• Task objective: The reply to the records below should contain exactly the lines from the line with "378x257 pixels." through the line with "You are a GUI", and nothing besides.

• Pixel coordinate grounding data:
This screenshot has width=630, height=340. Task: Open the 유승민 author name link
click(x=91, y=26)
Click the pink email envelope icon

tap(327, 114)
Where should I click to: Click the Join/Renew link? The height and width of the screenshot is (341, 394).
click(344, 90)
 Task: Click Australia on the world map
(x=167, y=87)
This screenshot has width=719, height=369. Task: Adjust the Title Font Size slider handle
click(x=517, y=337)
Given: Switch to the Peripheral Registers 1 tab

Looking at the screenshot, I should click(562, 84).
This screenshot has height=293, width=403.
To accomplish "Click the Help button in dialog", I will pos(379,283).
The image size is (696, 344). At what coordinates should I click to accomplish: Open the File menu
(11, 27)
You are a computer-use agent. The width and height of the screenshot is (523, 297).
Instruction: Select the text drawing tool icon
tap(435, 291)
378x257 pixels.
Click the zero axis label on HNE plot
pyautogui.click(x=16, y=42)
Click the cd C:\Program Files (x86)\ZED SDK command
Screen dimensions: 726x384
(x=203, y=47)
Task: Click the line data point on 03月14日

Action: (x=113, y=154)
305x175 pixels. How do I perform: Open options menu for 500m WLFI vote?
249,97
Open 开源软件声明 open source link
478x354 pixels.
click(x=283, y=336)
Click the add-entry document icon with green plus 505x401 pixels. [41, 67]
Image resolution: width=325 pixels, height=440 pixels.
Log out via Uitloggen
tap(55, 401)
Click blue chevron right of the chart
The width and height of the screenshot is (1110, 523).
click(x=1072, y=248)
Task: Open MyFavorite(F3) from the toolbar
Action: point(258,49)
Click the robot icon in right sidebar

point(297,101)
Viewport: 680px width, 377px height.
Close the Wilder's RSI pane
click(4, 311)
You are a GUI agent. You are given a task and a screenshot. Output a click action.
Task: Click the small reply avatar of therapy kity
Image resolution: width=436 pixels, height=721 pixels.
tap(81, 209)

• Solution below:
378x257 pixels.
Click the zero axis label on HNE plot
pyautogui.click(x=16, y=42)
Click the cd C:\Program Files (x86)\ZED SDK command
Screen dimensions: 726x384
(x=203, y=47)
Task: Click the line data point on 03月14日

Action: (x=113, y=154)
305x175 pixels. How do I perform: Open options menu for 500m WLFI vote?
249,97
Open 开源软件声明 open source link
478x354 pixels.
click(x=283, y=336)
Click the add-entry document icon with green plus 505x401 pixels. [41, 67]
Image resolution: width=325 pixels, height=440 pixels.
Log out via Uitloggen
tap(55, 401)
Click blue chevron right of the chart
The width and height of the screenshot is (1110, 523).
click(x=1072, y=248)
Task: Open MyFavorite(F3) from the toolbar
Action: point(258,49)
Click the robot icon in right sidebar

point(297,101)
Viewport: 680px width, 377px height.
Close the Wilder's RSI pane
click(4, 311)
You are a GUI agent. You are given a task and a screenshot. Output a click action.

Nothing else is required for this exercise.